Create, maintain, and deploy Python packages for existing research code repositories.
Implement scalable data-intensive processing pipelines that applies geospatial data to ML/DL models.
Develop new data visualization tooling and notebooks to be used for exploratory data analysis.
Develop Spark functionality into existing Python tooling.
Conduct reviews and walkthroughs of existing code repositories with team members.
Write beautiful, robust, well-documented code.
Transition exploratory research into scalable processing pipelines for further development.
Collaborate with engineering teams (internal stakeholders and external partners) working with geospatial platforms to implement models and algorithms at scale for production.
Basic Qualifications:
B.S./B.A. in Computer Science, Engineering or related field.

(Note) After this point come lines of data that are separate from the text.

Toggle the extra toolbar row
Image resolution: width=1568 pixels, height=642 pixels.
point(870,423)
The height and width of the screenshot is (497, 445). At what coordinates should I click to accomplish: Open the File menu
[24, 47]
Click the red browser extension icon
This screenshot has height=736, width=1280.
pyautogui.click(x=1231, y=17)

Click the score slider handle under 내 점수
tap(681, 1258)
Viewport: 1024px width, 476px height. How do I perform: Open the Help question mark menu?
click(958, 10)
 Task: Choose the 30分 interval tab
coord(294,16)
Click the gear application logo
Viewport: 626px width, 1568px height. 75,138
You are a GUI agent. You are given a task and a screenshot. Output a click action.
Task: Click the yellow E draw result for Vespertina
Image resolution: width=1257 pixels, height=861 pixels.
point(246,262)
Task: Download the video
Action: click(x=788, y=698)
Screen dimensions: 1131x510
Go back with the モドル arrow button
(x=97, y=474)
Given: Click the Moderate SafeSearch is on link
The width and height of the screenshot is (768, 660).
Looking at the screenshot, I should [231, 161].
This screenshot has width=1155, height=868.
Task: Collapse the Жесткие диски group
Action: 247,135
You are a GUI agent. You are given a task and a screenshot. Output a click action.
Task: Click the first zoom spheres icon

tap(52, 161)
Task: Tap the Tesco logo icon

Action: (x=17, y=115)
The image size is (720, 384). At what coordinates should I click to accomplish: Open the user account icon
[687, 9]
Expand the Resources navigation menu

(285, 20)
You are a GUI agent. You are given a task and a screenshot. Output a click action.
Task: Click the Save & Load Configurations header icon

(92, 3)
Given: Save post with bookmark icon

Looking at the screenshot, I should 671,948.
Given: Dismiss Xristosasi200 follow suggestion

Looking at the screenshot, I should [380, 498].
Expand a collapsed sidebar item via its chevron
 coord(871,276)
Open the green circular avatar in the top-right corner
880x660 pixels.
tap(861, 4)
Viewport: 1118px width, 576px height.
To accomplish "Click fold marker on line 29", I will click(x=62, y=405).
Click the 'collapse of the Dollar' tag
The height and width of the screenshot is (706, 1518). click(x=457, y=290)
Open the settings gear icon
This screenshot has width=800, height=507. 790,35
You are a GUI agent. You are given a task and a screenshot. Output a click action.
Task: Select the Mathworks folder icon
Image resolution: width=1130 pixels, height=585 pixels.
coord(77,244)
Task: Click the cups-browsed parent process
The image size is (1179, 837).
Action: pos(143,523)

Experience working and visualization of geospatial datasets and maps.
Excellent communication and collaboration skills.
Strong development experience in Python, Git, and Docker.
Ability to write queries either in SQL, NoSQL and Big Query to perform ETL on datasets.
Preferred Qualifications:
Diverse data structure experience.
Experience working with cloud tools such as AWS, Azure, or Domino.
Experience with PySpark and handling large datasets.
Experience with web services, api and database design.
Ability to handle multiple, competing priorities in a fast-paced development environment.